Web traffic analysis, whether basic or advanced, centers on the communication between computer servers and the translation of search algorithm data. The main goal is to identify how many people have seen a website within a certain time period but can be expanded to include information about how people arrived on the site, from where and how long they stayed. This information can be valuable to site owners for many reasons, most of them related to traffic management and the placement of external traffic-drivers such as links and sponsored ads.
The most basic type of web traffic analysis lets site owners know how many people have visited their web page. People end up viewing websites in a variety of ways. They might type in the address directly or follow a link from another page. Visitors might have clicked on an advertisement or might have been referred and redirected through an outside host. This data usually is captured by accessing server logs and can be accomplished very easily with basic tracking applications that owners can install into the coding of their sites.
Knowing the raw number of visitors is a good way of gauging site popularity and general interest, but it does not tell owners much about how to improve their statistics. To attract more visitors, site owners usually must understand not just who has landed on their site but also why. More involved web analytics usually are needed to draw these conclusions.
Advanced website traffic analysis tracks not only how many visitors have landed on a page but also what other sites those visitors came from, their geographic locations, how many pages they viewed and how long they stayed. This kind of tracking depends on the same kind of coding as a basic visitor count, but it is much more sophisticated. It often requires layered data streams that amalgamate and coordinate information from various sources in real time. Much of this involves server communication, as well as the placement of cookies — the web tracking packets that are dropped onto web users’ hard drives when they visit certain sites.
The most advanced website traffic statistics programs take basic data about where visitors came from and how long they stayed to construct dynamic reports about user retention, ad traffic and search engine keyword hits. If a website owner notices that most of the site’s visitors arrive from certain advertisements, for instance, he or she might choose to invest more heavily in that type of ad. Similarly, ads that generate only negligible traffic are often pulled or reworded. Monitoring website traffic hits is one of the best ways for owners to ensure that they are attracting their desired consumer base.

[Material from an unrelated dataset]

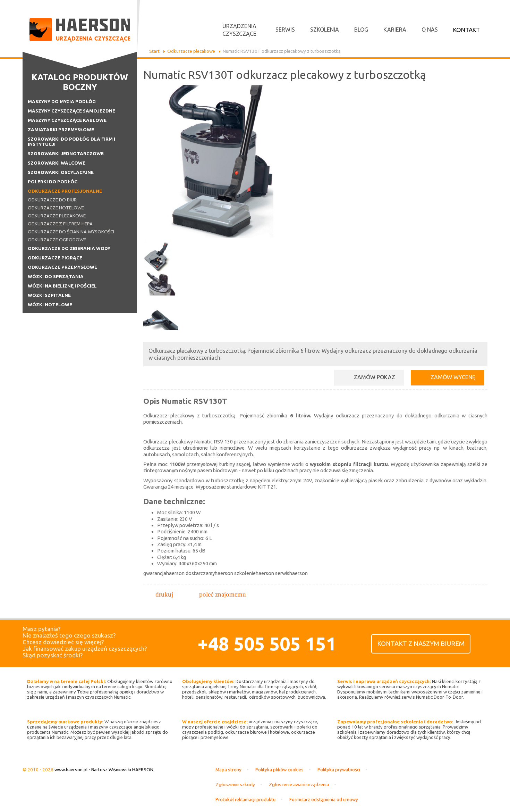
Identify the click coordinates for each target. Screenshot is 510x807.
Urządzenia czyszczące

Basic web traffic analysis programs are often available for free. The more complex a user wants to get, however, the more he or she usually must be willing to pay. Web traffic analysis programs that are capable of performing studies and generating usability reports usually come at a steep price. Owners who are depending on website traffic to drive business and generate a profit will often invest in these kinds of programs as a way of figuring out how to improve their statistics, and many of them consider these programs to be a necessary business expense.